**SOAL:** Tulis ulang baris-baris materi di bawah sebagai daftar bernomor tanpa baris kosong. Mulailah dari baris yang memuat "Click the red square record icon" dan berhentilah setelah baris yang memuat "Hit Buy next".

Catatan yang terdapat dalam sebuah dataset
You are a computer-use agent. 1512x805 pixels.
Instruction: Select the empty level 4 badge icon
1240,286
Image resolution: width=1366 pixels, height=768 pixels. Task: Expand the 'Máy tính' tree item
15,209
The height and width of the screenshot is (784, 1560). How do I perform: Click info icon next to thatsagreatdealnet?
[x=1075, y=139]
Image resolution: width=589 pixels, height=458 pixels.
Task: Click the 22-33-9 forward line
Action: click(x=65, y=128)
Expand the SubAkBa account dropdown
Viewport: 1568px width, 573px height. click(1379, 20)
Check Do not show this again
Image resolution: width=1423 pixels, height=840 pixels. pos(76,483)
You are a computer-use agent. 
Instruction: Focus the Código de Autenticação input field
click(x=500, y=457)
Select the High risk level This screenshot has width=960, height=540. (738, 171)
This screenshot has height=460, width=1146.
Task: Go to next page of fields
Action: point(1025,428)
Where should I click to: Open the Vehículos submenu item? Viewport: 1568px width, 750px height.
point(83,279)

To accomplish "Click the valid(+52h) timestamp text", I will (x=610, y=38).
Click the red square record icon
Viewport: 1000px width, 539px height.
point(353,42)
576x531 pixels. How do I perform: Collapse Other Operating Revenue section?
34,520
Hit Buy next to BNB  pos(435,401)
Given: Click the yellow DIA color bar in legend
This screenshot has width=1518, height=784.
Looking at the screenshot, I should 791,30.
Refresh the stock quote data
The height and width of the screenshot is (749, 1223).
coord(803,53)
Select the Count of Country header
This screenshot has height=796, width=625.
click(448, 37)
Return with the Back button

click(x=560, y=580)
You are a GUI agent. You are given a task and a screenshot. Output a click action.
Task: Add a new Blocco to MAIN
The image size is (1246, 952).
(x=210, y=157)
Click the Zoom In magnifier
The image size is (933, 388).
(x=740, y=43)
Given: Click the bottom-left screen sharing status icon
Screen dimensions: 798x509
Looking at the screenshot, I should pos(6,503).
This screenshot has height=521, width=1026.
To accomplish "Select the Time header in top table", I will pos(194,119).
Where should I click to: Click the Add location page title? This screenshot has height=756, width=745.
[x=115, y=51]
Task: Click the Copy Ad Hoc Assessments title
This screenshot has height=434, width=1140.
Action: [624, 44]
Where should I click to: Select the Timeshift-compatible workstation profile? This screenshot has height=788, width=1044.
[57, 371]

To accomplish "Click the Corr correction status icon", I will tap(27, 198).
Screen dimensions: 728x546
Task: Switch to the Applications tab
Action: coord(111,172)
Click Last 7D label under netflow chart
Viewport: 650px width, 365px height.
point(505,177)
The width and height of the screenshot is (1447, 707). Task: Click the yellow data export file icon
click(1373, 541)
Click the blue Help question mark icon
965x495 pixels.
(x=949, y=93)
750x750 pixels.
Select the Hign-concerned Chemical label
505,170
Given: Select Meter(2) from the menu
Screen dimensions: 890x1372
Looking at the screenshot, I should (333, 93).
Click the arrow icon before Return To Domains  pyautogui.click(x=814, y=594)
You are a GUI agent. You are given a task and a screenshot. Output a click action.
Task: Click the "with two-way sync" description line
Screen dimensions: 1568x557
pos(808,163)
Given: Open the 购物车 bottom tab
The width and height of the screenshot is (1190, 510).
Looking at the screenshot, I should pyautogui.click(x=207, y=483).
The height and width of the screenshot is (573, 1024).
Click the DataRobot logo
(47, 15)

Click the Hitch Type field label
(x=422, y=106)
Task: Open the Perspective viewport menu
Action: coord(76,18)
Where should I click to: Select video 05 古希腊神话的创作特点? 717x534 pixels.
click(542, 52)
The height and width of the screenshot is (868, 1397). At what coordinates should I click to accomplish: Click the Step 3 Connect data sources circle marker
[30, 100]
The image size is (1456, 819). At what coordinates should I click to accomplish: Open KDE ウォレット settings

**PEMBAHASAN SOAL:**
1. Click the red square record icon
2. Viewport: 1000px width, 539px height.
3. point(353,42)
4. 576x531 pixels. How do I perform: Collapse Other Operating Revenue section?
5. 34,520
6. Hit Buy next to BNB  pos(435,401)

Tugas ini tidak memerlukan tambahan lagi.